Description of the task: Reproduce the rows from the line containing "Screen dimensions: 1006x665" through the line containing "tap(132, 118)", both included, and omit the pictures from your answer.

Records to use:
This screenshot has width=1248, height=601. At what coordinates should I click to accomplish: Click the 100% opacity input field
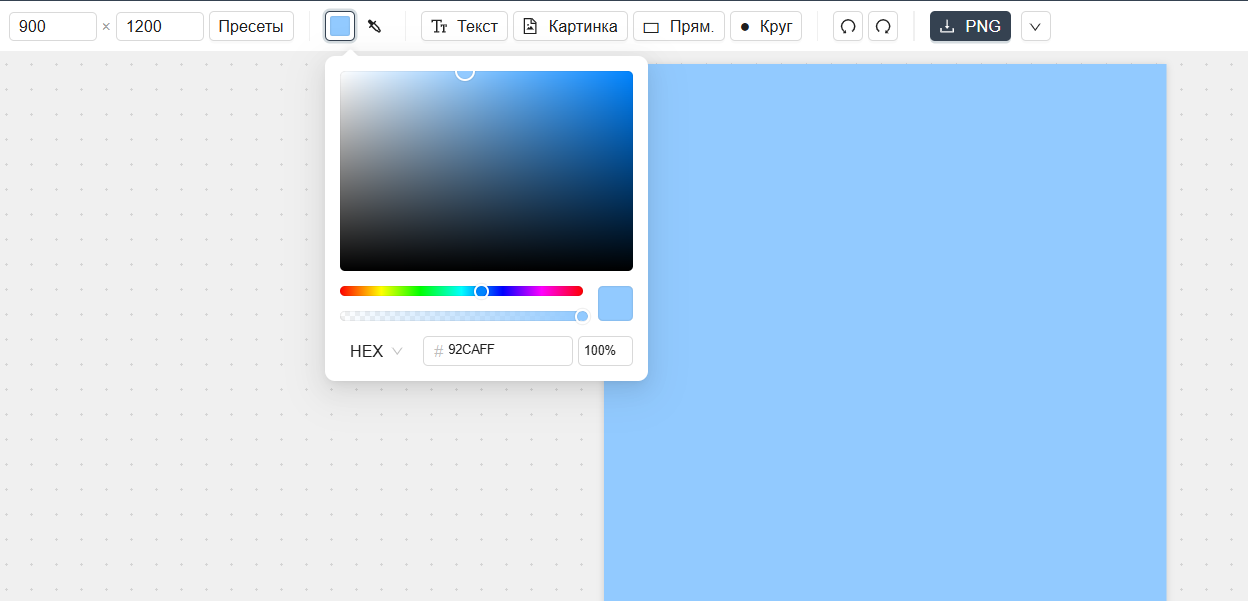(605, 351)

...

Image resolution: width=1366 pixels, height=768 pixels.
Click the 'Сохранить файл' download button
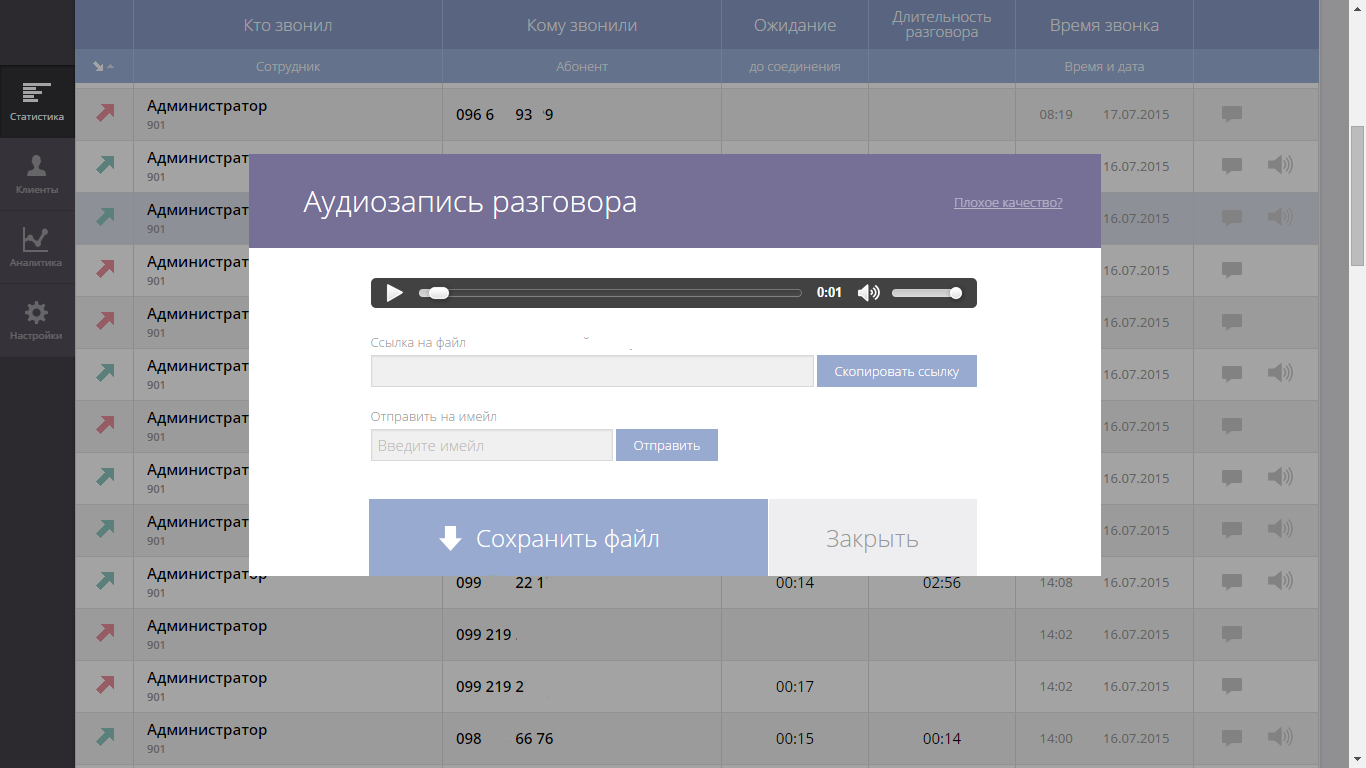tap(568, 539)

...

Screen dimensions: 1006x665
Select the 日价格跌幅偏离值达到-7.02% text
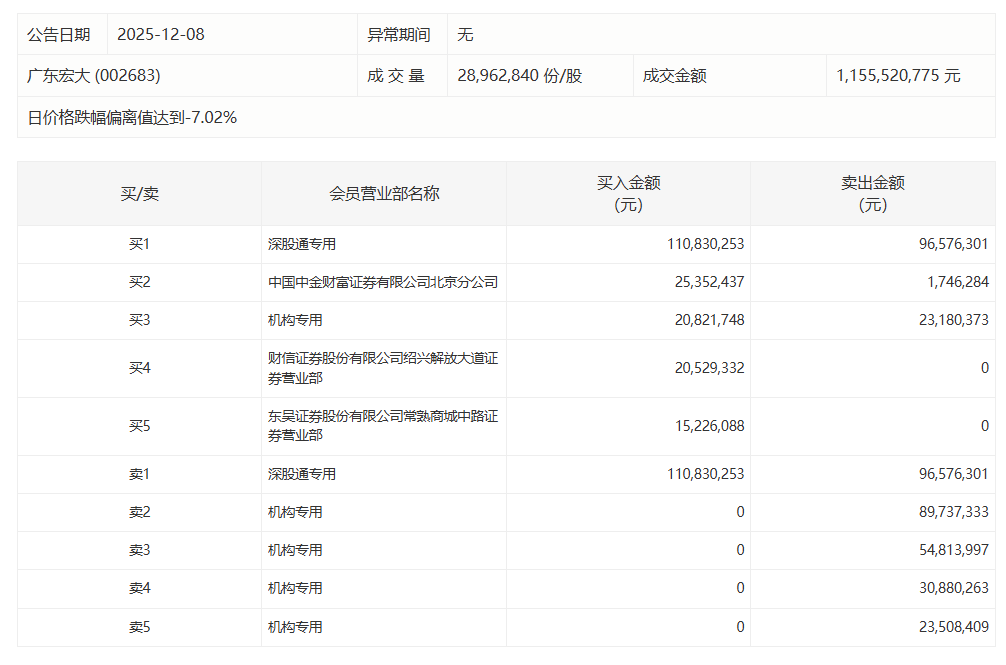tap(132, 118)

Output:
Screen dimensions: 1006x665
Select the 日价格跌幅偏离值达到-7.02% text
tap(132, 118)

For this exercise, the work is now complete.